Just about everyone and their mothers has played at least one of the four iconic games that came with older Windows operating systems — Solitaire, Minesweeper, Hearts and FreeCell — but not everyone knows that the games were designed for purposes greater than entertainment.
Solitaire is a card game that has existed since the late 1700s. It’s the oldest Windows game and dates back to the 3.0 version released in 1990. While many believe that Solitaire was designed to flaunt an interactive digital deck of cards, the game was actually created to familiarize computer users with the drag and drop feature of the mouse.

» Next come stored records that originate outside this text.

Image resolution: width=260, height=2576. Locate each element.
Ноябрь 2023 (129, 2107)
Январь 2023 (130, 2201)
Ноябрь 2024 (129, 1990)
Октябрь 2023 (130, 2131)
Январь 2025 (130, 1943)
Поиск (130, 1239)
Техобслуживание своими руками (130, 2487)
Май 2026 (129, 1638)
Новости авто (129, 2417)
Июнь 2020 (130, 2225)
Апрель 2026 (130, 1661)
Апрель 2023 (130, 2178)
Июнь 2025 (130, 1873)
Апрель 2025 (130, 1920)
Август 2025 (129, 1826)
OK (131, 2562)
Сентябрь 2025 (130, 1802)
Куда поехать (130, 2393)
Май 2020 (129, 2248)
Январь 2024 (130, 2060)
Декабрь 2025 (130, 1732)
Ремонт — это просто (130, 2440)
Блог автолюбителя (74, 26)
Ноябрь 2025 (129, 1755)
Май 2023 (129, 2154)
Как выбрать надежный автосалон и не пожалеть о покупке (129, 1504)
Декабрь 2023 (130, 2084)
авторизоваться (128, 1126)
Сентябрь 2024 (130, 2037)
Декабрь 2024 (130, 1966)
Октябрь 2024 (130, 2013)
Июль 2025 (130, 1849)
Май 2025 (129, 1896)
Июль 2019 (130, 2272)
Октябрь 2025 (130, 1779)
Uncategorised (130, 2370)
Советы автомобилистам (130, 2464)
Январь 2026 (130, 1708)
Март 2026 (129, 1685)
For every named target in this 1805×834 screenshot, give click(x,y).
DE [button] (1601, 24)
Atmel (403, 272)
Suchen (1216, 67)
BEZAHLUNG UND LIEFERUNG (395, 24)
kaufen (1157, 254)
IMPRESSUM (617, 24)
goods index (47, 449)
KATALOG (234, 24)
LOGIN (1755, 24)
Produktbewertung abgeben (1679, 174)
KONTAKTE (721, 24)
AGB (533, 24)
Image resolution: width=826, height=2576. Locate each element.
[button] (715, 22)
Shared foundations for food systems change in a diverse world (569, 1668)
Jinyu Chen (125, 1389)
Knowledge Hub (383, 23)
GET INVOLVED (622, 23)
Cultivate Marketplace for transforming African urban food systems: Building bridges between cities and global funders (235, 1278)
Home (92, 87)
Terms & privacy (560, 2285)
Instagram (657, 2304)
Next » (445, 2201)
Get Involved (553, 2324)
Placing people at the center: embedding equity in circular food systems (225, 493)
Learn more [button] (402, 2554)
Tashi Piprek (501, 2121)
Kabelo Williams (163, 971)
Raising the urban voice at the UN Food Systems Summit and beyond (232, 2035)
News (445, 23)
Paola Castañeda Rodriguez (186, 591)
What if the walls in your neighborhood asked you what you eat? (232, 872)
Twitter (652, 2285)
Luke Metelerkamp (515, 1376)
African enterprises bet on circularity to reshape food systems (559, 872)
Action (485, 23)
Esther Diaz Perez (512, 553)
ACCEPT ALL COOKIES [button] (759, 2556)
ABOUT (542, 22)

Minesweeper, the logic-based game, originally made its first appearance in the late 1960s but was introduced on the Windows 3.1 version in 1992 not because computer users were logically inept, but because Windows developers wanted users to develop speed and precision when using the mouse making left and right clicks a natural habit.
Both Hearts and FreeCell were released at the same time but were created for separate reasons. In 1992, Windows Workgroups 3.1 released Hearts as its first network-ready game. The developers introduced the concept of communicating digitally by using Hearts as a way for users to interact amongst each other online.
Freecell was introduced as a part of a package called Win32s which allowed 32-bit applications to run on the 16-bit Windows 3.1 software. The game was actually designed as a test for a data-processing subsystem called a thunking layer. If the thunking layer was not properly installed, Freecell would not run.
While Solitaire, Minesweeper, Hearts and FreeCell have grown to be a few of the fathers of computer games, they were never really intended for sustained entertainment. When Windows tried to eliminate the games in the past, many people became furious and protested. It wasn’t until 2012 that Windows finally eliminated the games from their operating software, although the games were readily available in the app store.